I have been told this whole, just do it thing, this is the only hobby I have heard of that really pushes that, yes I get the point of stop sitting around second guessing, which is expected in any other hobby or any aspect in life, Im not second guessing, Im researching, it would be silly to just buy something, I have always researched, Ive always been able to buy the same products as the other guy at much cheaper prices and learn how to do things properly with little mistakes through using forums, and asking questions first, and then researching lots before jumping. My crowning glory was a scratch built 6ft wingspan Spitfire that was fully detailed with working canopy, animated pilot, and working exhaust stacks that came direct form the engines motor. People were shocked it didnt cost me over $5000 but it cost me only me $2000 all up, because I researched and took my time understanding first. The same mistakes are made by new people in RC who just jump in, they buy a P51 mustang, or the dreaded elliptical winged Spitfire and crash it first go, instead of researching and realizing theres safer, cheaper beginnings. 

And besides the fact, jump in or not, questions asked or not, my point of this post was the fact I have never seen such a divide between people in any hobby or interest, even RC's great rivalry of nitro vs electric doesnt get such an open contest. If the questions asked its normally simply put the differences, and differences in cost, and what appeals to the person asking. If any one says ones better in a nasty way, looking for a fight so to speak, they normally get shot down, theres obviously always one. And my post was just me saying I have not seen such a disagreement especially considering the type of hobby, its slow paced and relaxing and actually quite personal, its in your home, not an airfield or public area. And that RC airplanes actually has this stigma, that you quite often get one side against the other, but quite suprising that it didnt happen, the only thing I found was that some older people in the hobby seemed to have an issue with younger members not knowing how to build from scratch, yet didnt want to teach the younger members, they felt that if they had to learn alone and make mistakes so do the new ones, which i feel is wrong, isnt the point of the hobby teaching others not to make those mistakes so it can be even more enjoyable? Isnt that the main point of an online forum in swapping information, showing mistakes and explaining to new members the better way of doing things, from your experience? you dont have to answer the questions, but to say to a guy who just starting out who asks what power, locos and track to use, stop thinking about it, set a value and go buy something and if its wrong oh well try again as thats what we all do, is a bit harsh. I hope that one day when I am experienced I can say look which ever way you go, at least dont make these mistakes, no I didnt make them myself but the guys I asked the same questions to told these same things.

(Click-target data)
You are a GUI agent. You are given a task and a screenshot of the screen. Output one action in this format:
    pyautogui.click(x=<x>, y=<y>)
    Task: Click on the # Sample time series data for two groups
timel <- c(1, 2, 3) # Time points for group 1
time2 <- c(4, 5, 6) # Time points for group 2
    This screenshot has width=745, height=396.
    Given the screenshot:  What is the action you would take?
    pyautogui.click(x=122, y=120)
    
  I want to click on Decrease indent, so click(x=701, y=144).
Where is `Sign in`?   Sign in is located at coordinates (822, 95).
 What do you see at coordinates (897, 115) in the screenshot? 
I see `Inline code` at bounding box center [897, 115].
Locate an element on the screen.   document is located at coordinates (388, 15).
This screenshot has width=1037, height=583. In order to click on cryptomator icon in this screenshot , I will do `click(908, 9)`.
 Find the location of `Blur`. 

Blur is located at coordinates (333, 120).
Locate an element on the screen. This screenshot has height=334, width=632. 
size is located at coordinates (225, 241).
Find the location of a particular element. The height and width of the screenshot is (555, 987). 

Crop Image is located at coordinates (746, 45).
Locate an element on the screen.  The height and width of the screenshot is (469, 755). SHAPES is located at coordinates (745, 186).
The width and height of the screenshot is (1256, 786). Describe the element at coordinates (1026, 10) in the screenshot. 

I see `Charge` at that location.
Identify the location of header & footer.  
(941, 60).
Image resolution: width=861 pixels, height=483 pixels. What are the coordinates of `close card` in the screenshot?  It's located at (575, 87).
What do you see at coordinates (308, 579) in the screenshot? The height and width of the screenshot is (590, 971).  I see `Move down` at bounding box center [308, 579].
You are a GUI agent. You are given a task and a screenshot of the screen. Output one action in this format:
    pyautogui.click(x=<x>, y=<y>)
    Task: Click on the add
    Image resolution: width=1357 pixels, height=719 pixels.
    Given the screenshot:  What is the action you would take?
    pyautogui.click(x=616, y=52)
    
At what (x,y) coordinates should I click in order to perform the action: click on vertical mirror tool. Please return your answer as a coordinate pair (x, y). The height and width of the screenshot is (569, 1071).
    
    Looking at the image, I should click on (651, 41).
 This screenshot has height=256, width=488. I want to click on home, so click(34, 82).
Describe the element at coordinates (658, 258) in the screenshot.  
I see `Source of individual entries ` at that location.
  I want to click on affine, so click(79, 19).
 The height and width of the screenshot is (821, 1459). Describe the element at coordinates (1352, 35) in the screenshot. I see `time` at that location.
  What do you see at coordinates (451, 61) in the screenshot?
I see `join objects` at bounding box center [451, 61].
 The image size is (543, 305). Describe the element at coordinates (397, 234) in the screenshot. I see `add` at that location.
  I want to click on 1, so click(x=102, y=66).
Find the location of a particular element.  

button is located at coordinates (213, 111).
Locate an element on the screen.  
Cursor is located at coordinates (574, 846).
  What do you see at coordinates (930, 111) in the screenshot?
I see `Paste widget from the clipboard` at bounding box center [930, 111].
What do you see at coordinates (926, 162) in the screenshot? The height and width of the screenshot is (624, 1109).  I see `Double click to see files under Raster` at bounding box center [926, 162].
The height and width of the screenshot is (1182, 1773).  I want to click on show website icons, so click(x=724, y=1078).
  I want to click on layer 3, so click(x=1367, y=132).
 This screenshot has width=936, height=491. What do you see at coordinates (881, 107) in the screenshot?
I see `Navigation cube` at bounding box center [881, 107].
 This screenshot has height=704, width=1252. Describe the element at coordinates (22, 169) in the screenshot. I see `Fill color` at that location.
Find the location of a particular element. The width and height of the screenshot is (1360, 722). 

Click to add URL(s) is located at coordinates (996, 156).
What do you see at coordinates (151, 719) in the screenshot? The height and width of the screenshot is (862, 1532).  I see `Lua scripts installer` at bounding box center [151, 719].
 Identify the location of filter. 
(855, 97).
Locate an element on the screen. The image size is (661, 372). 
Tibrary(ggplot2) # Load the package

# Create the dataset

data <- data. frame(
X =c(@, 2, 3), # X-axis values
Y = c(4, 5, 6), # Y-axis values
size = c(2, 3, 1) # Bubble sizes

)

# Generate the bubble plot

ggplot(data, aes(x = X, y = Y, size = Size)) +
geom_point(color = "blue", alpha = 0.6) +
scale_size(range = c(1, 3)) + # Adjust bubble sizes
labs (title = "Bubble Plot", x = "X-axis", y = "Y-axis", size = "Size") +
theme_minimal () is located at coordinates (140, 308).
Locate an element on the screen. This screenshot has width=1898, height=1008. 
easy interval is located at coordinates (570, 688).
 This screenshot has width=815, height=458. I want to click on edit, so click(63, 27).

- **Exercises**:
**A)** In the forum post, what was the total cost of the scratch-built Spitfire?
**B)** Rewrite the entries from the line containing "This screenshot has width=1037, height=583." through the line containing "Blur is located at coordinates (333, 120)." as a JSON list of strings, one string per line, skipping blank lines.

- **Exercise solutions**:
**A)** $2000 all up.

**B)**
[
  "This screenshot has width=1037, height=583. In order to click on cryptomator icon in this screenshot , I will do `click(908, 9)`.",
  " Find the location of `Blur`. ",
  "Blur is located at coordinates (333, 120)."
]